Due to the large number of samples (>100,000) and thus high statistical power, we did not assess the significance of predictors. Rather, we selected the best model using the Bayesian information criterion (BIC), which is based on the goodness of fit (log-likelihood ratio) relative to model complexity (number of parameters). BIC is suitable to fitting heuristic models with large numbers of observations; it more harshly penalising overfitting than commonly-used Akaike information criterion (Schwarz 1978; Aho et al. 2014).
From a preliminary analysis we found that SST, Latitude and Oxygen were strongly correlated (all r>0.59, Fig.
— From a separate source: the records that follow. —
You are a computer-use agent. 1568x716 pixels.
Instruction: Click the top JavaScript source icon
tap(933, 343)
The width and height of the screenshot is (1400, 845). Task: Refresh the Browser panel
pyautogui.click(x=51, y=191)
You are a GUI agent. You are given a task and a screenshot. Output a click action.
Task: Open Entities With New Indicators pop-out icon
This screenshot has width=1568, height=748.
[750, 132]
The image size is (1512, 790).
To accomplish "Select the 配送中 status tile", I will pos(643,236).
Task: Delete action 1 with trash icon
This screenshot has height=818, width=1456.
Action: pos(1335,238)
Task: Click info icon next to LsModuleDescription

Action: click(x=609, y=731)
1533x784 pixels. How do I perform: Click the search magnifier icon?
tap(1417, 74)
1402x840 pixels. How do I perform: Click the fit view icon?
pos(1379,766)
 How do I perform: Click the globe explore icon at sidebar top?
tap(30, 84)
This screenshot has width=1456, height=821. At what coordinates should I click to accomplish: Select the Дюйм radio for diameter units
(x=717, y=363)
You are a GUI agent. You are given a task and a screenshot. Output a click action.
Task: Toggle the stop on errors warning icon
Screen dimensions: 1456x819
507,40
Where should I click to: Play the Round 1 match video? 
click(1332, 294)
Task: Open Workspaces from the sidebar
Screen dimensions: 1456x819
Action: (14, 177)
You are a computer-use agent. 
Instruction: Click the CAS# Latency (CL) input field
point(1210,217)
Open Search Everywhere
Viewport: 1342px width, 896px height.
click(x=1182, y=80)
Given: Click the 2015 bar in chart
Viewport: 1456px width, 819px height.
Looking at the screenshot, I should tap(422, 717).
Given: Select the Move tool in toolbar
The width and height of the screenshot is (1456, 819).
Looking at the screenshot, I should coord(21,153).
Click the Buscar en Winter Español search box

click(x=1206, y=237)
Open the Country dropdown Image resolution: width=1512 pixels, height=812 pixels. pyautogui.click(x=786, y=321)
S2) and could not be included together in the model. We thus first assessed their relative importance in separate models with the other predictors (Chl-a , predator abundance, and proportion of omnivores), and then retained the most important variable amongst SST, Latitude and Oxygen for inclusion in subsequent analysis.
We used the pseudo R-squared described in Nakagawa & Schielzeth (2013) to estimate the proportion of variation explained by the gamma GLMMs (Nakagawa et al. 2017). To interpret the ecological relevance of the drivers, we evaluated effect sizes using expected relationships of the mean length with predictors (Nakagawa & Cuthill 2007; Sullivan & Feinn 2012). We also evaluated ecological relevance by converting copepod length estimates to body mass (using Wet-Weight (mg) = 0.03493 × Length (mm)2.9878, Pearre Jr., 1980) because the food that is available to higher-level predators such as fish is related to body mass rather than size.
To assess the effect of influential points within the model, we performed sensitivity tests by iteratively identifying and removing groups of outliers and high-leverage observations; these procedures had no impact on overall results. Results presented thus include all available data. By mapping residuals globally both with and without random effects (Fig. S5), we confirmed that the use of random effects reduced spatial autocorrelation among samples; plotting residuals through time within Surveys and on Tows confirmed that our models reduced temporal autocorrelation. The code for the statistical analyses is publicly available on GitHub (www.github.com/maxcampb/Bergmann-Rule-Copepods).